Enron-pyspark-analysis

A spark application that retrieves content from Enron's mail dataset and builds a Neo4j graph with some social network measurements

The Project

Our goal is to take the enron emails dataset, made available after the company bankruptcy in 2002, analyze it using big-data tools and get some relevant social network insight, such as degree, betweenness, and pagerank from all of the email adresses within the dataset. The idea of using big-data tools is to make the project scalable for running in multiple clusters in order to be able to process the whole Enron data (and possibly even larger datasets with similar data format).

The core of this project could be potentially used to analyze other mail datasets, such as your companies' mail record, as long as the employees emails are tagged into an XML file with to and from fields tagged accordingly.

The schema below presents the basic architecture of the project, from the raw dataset to the final report. The dataset was made available by the company in multiple files, because of the big amount of data, due to this everything had to be parsed to retrieve the information needed from the entire dataset. With the necessary data extracted from the dataset, we use a distributed method to better process the data into a graph database model.

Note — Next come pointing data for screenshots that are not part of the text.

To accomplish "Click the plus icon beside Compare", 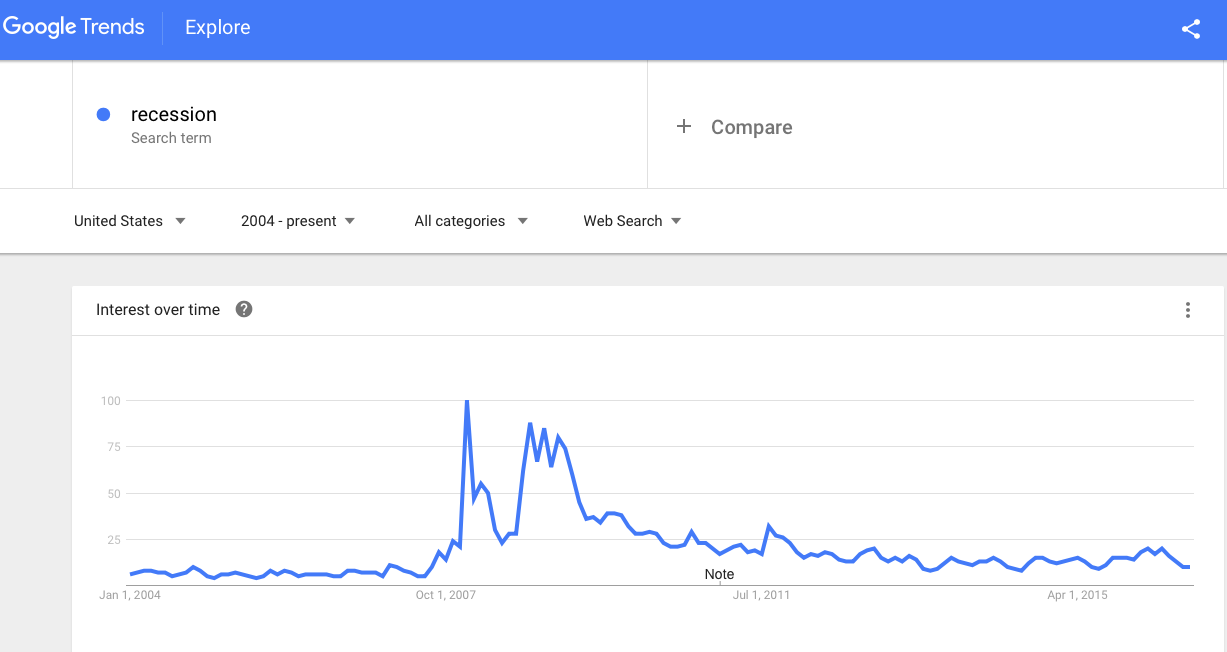I will [x=684, y=126].
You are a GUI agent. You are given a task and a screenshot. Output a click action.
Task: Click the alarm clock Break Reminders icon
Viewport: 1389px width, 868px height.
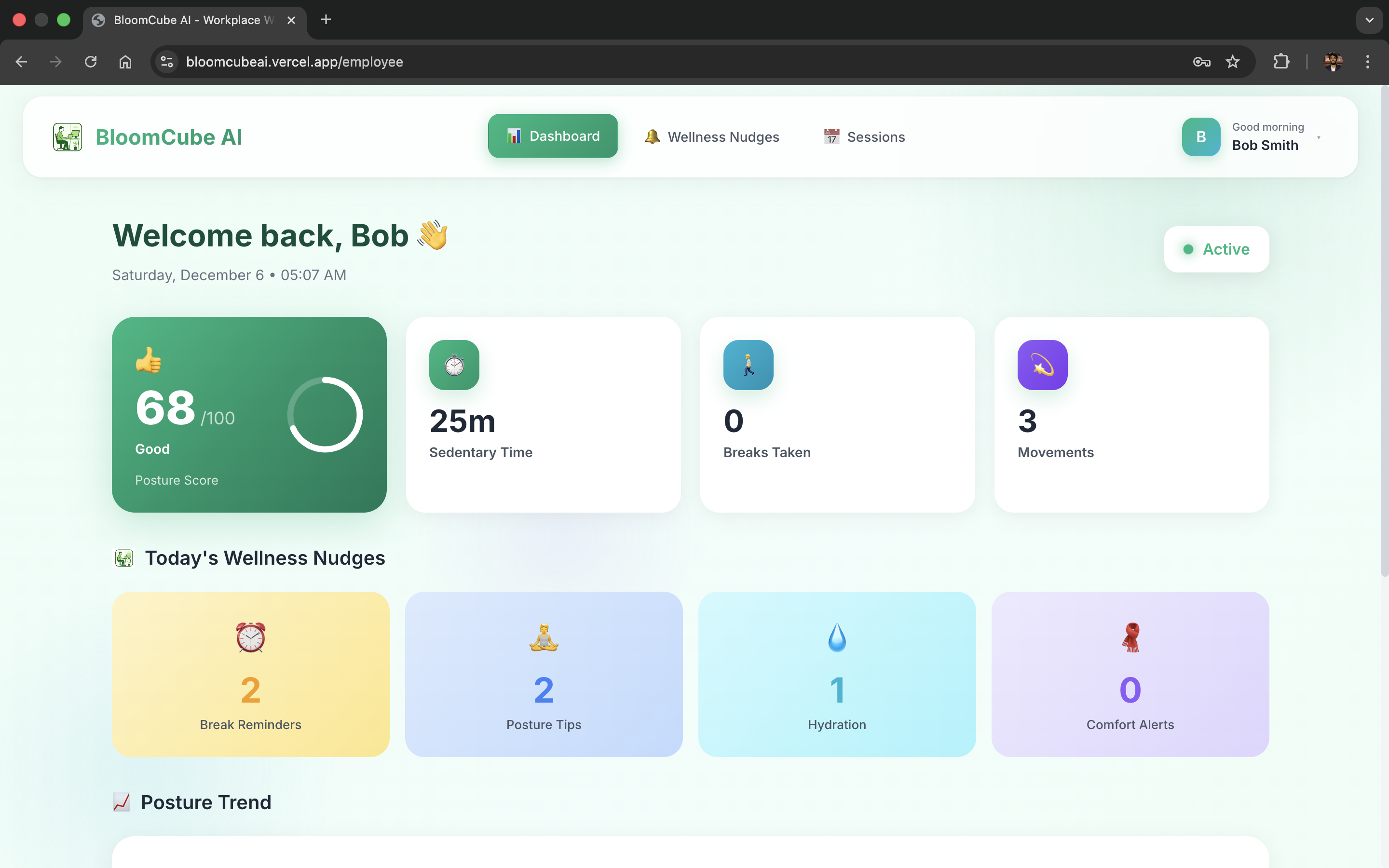(250, 637)
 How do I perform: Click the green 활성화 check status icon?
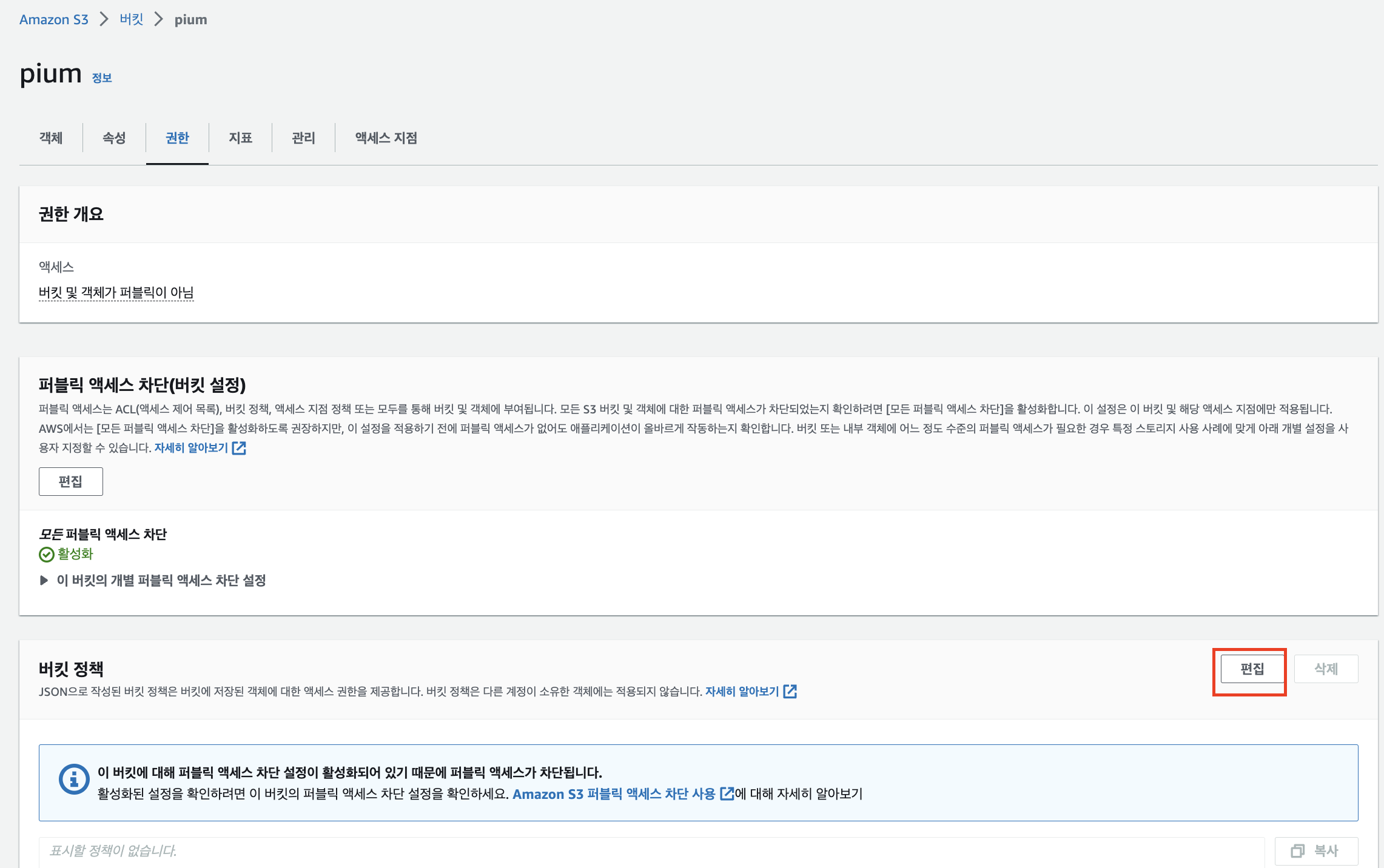point(46,554)
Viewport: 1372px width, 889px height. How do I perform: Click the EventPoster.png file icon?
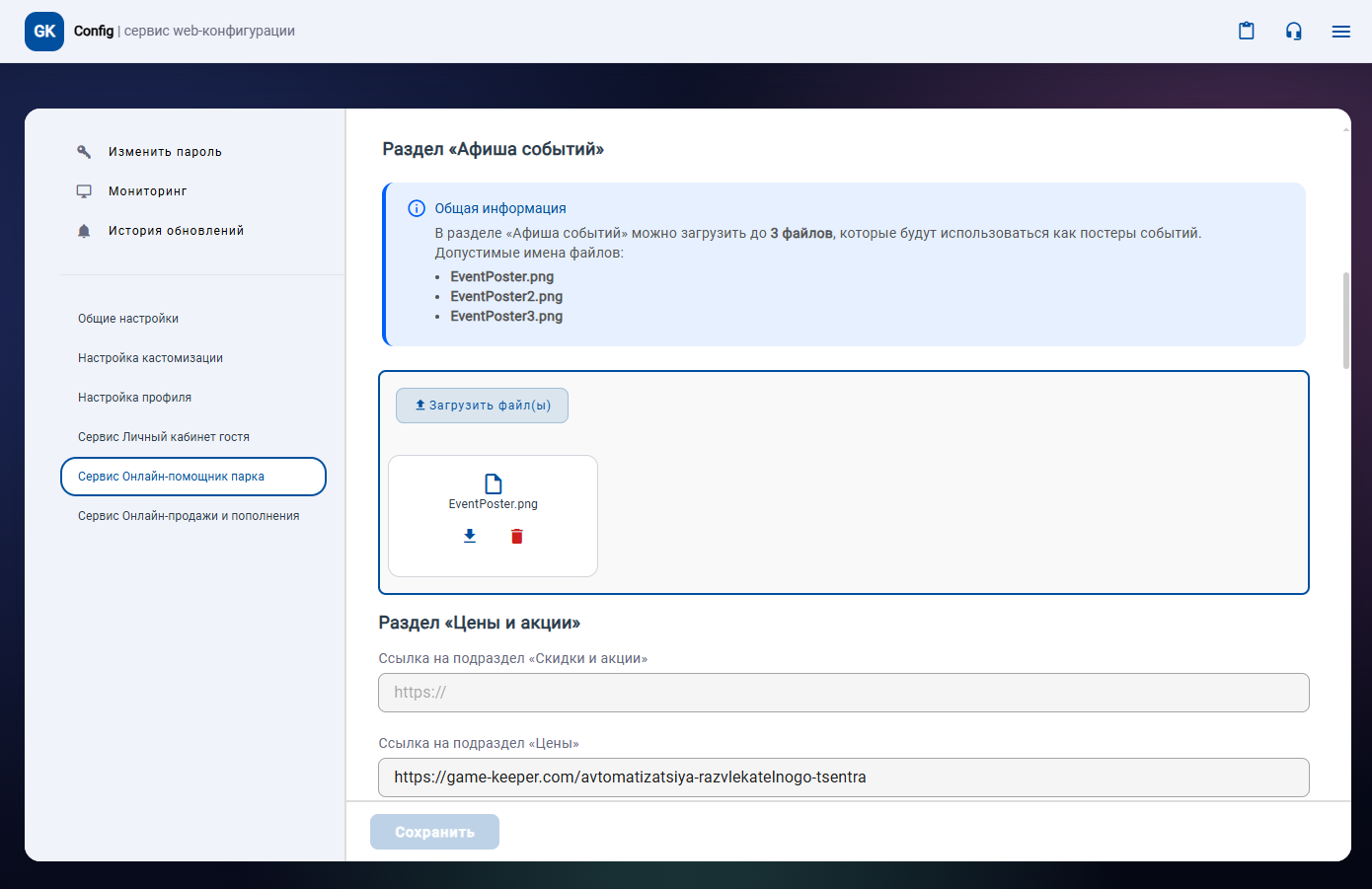pos(494,483)
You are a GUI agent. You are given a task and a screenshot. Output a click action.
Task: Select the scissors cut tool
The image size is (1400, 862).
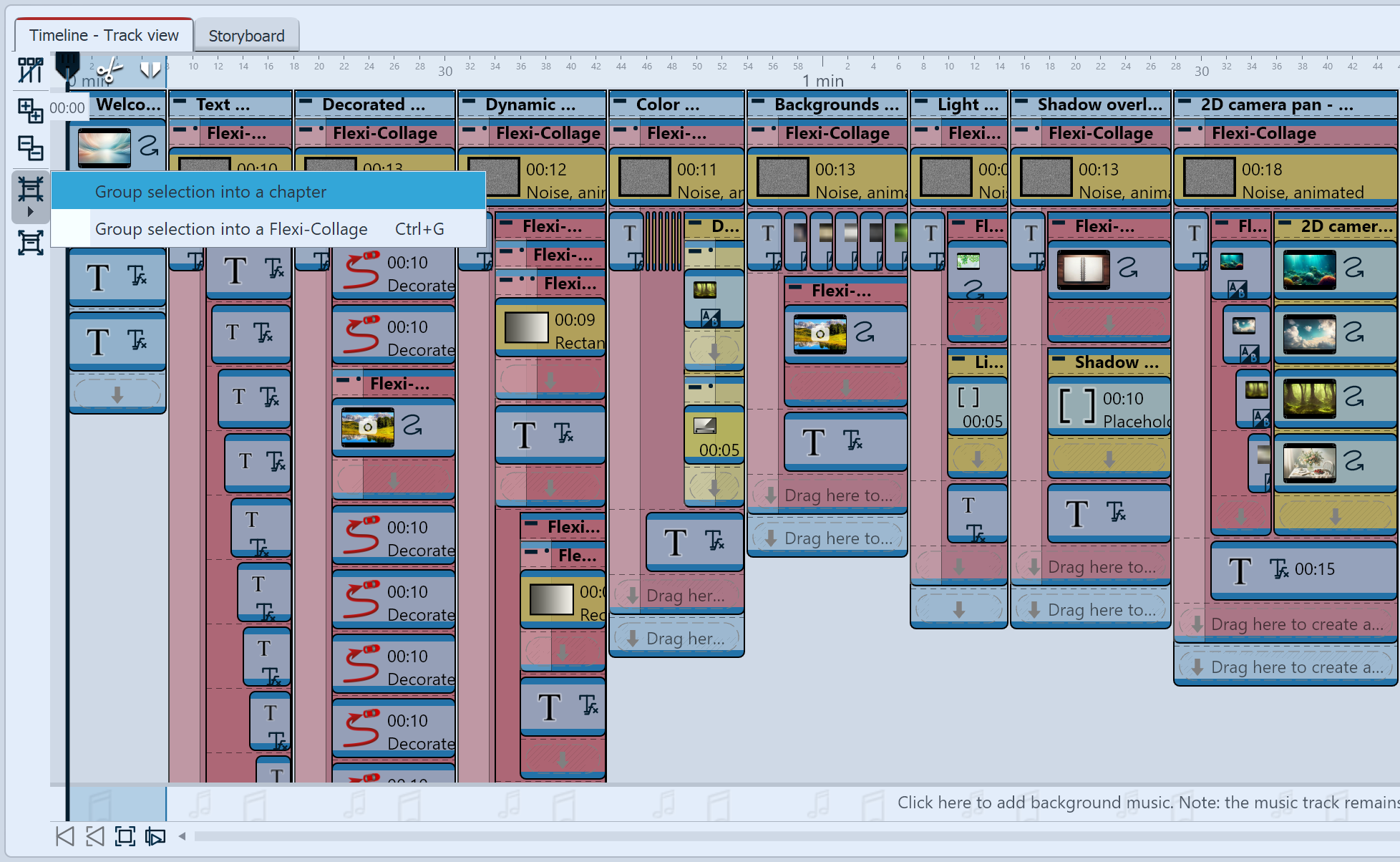click(111, 71)
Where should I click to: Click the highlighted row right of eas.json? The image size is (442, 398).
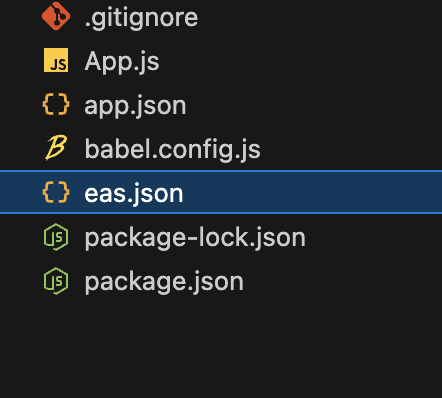pos(312,192)
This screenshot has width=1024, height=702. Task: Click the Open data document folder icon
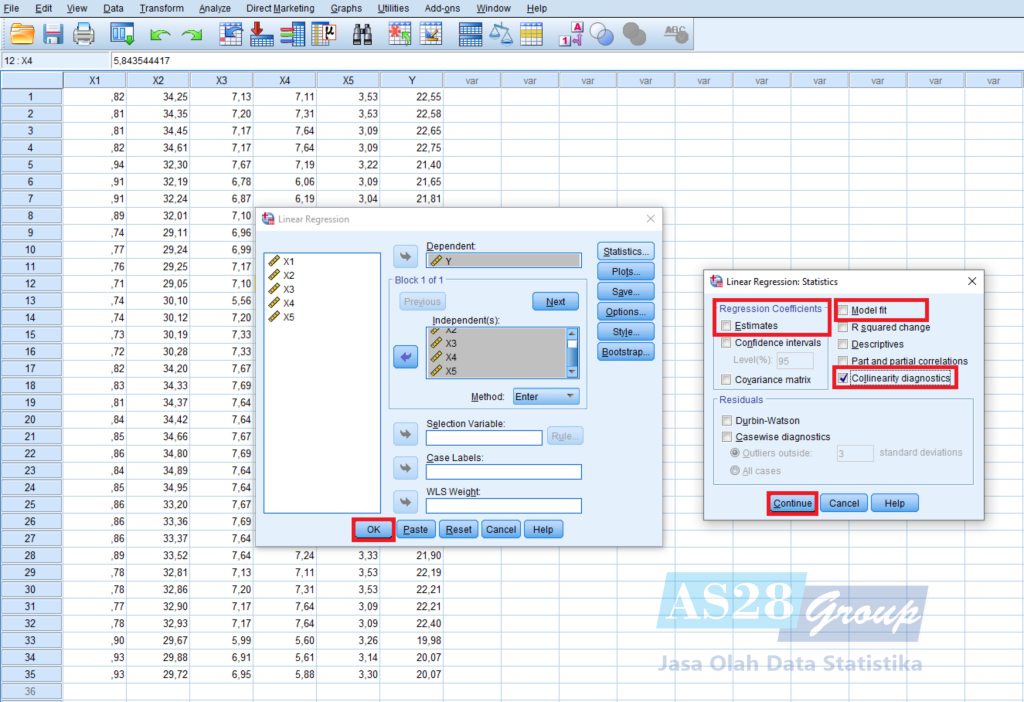pos(22,34)
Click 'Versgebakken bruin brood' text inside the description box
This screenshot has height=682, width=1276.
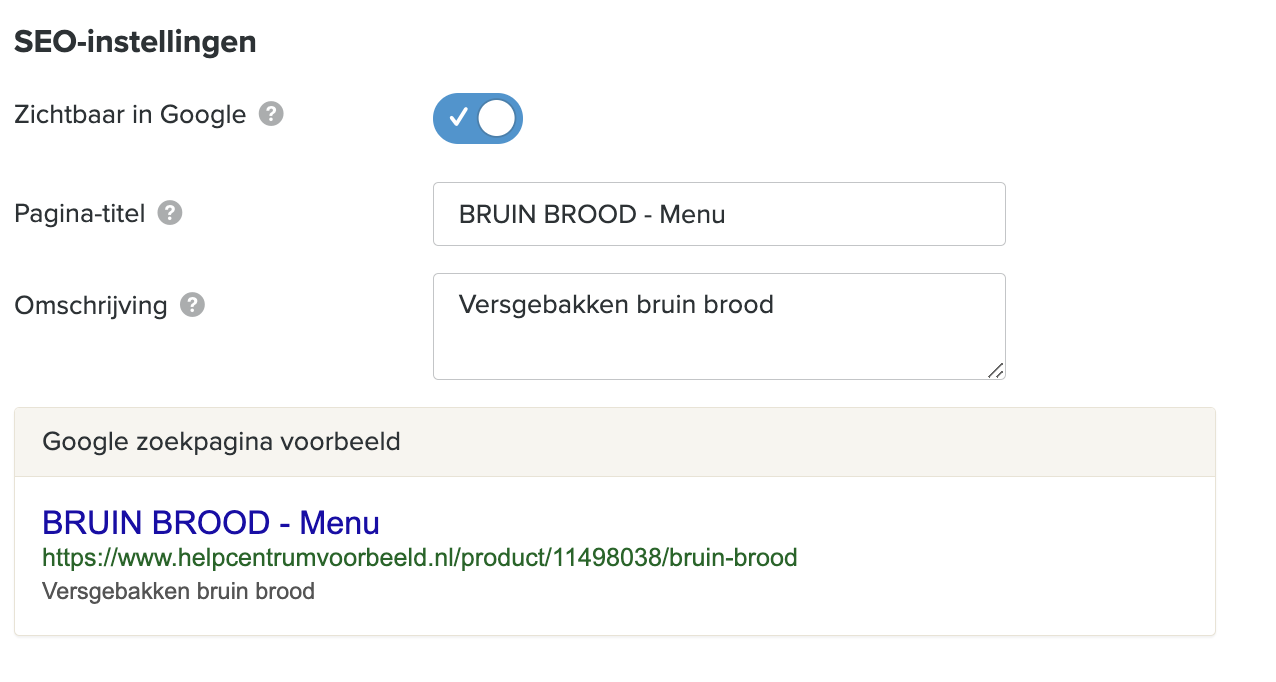616,304
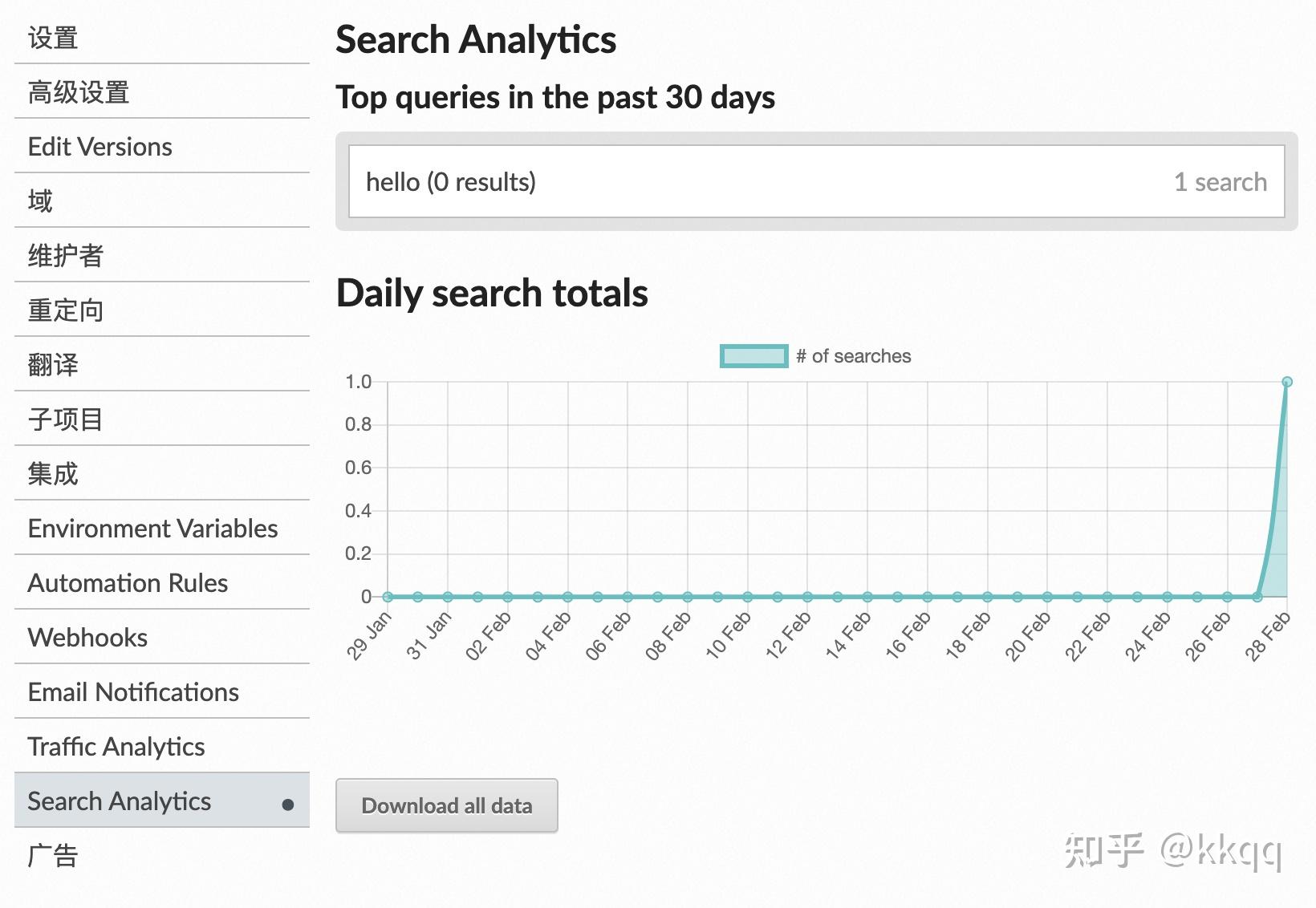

Turn the dataset into a Graph Database allow us to use the methodology of Graph Theory to analyze our data.

Tools used

For this project, we used:

The enron-v2 dataset made available from this link: https://archive.org/details/edrm.enron.email.data.set.v2.xml (only the individual zip files of each employee);
Apache Spark through pyspark library for python to create and manage RDDs;
Neo4j graph database platform and neo4j.v1 and py2neo python libraries.

Methodology

To achieve the final result, an analysis of the Enron's internal social network, the raw data went through the process listed below:

Step 1 - Extracting the Data:

The first part of this project is to get all of the Enron dataset, which is composed of multiple .zip files, one for each Enron employee, containing all emails and its attachments (media such as audio, documens and photos), as well as a XML file tagging every email and its 'to' and 'from' information, which is the most important part of the dataset and the one we're looking into in order to build the companhies social graph. Once having access to these zipped files, we unzip the XML file that has the needed data and store it for further parsing.

Step 2 - Parsing the XML and Building the First RDD:

After getting the XML files of each employee, we inserted all of the xml filenames into an RDD for the sake of making the whole process scalable. We then need to parse the tags of the XMLs containing 'to' and 'from' to get all of the email adressses and its connections. We do this by iterating through every 'Document' tag (that holds all of the info of a single email) and use regular expression statements to refine the results.

Step 3 - Operating the RDDs:

Doing a map operation in the XML RDD with the above mentioned process will create a new RDD made of the following structure:

(from email address, to email address) That structure means that an email has been sent between these two addressess.

Doing a reduceByKey that sums every identical connection will provide us with another RDD containing:

((from email address, to email address), frequency) In which frequency means the number of emails that this source sent to this target.

Step 4 - Getting the Data Ready to Build the Graph:

Since we are using Neo4J database to store our social network graph, a data format treatment is required to ensure successful insertion of the data into Neo4J with python connectors and Neo4j's query language restrictions.

First, a DataFrame object is created from the RDD (that pyspark does natively) that represent the node structure, with an id and the name (email), after all, our nodes of the social network represents an email address. The code is made to guarantee that each unique email address is extracted from the previous RDD structure into the node dataframe. Similarly, another DataFrame is built to store edge information with tags "src", "dst" and "weight" that represent from email address, to email address and number of emails, respectively.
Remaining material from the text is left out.